The global optimum of P7 is at \(\mathbf{x}^{*} = [1.1275, 1.2820, 1.0179, 1.0899]^\textsf {T}\) with \(f(\mathbf{x}^*) = 1.0899\).

Problem 8

Mechanical design problem from [84].

$$\begin{aligned} \underset{\mathbf{x}}{\text {minimize}} \quad&f(\mathbf{x}) = 27.264(2 x_2 x_4 + x_1 x_3 - 2 x_3 x_4) \\ \text {subject to}\quad&61.01627586 - I(\mathbf{x}) \le 0 \\&8 x_1 - I(\mathbf{x}) \le 0 \\&x_1 x_2 x_4 - x_2 x_{4}^{2} + x_{1}^{2} x_3 + x_3 x_{4}^{2} - 2 x_1 x_3 x_4 - 3.5 x_3 I(\mathbf{x}) \le 0 \\&x_1 - 3 x_2 \le 0 \\&2 x_2 - x_1 \le 0 \\&x_3 - 1.5 x_4 \le 0 \\&0.5 x_4 - x_3 \le 0 \\&x_1 \in [3,20], x_2 \in [2,15], x_3 \in [0.125,0.75], x_4 \in [0.25, 1.25] \end{aligned}$$

(P8)

where \(I(\mathbf{x}) = 6x_{1}^{2}x_{2}x_{3} - 12x_{1}x_{2}x_{3}^{2} + 8x_{2}x_{3}^{3} + x_{1}^{3}x_{4} - 6x_{1}^{2}x_{3}x_{4} + 12x_{1}x_{3}^{2}x_{4} - 8x_{3}^{3}x_{4}\).
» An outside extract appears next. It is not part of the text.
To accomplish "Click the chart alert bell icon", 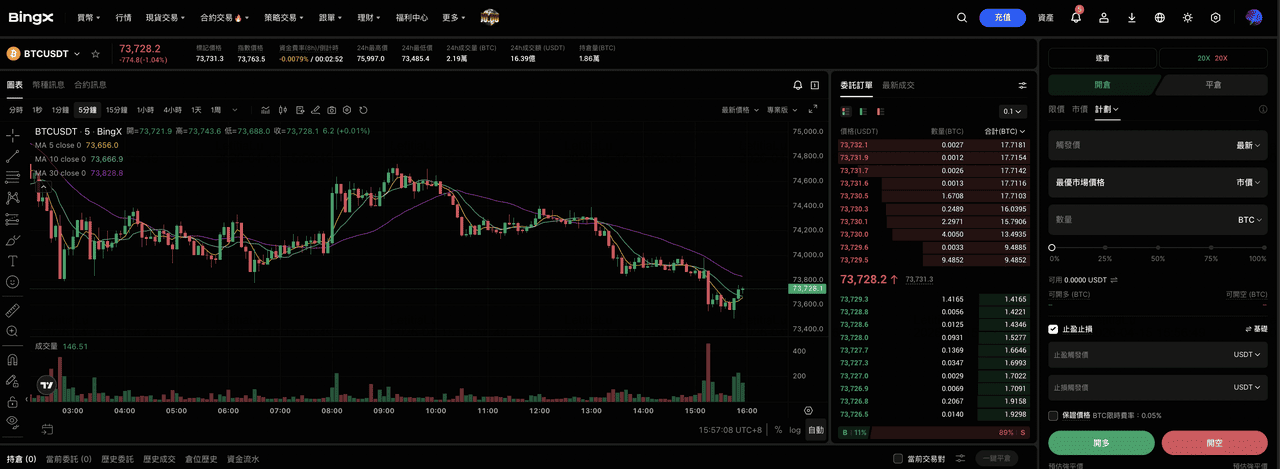I will [x=798, y=85].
The global optimum is attained at \(\mathbf{x}^{*} = [4.9542, 2, 0.125, 0.25]^\textsf {T}\) with \(f(\mathbf{x}^*) = 42.444\).

Problem 9

Test problem 1 in [20, Chap. 2.2.1]. Problem ex2.1.1 in GlobalLib.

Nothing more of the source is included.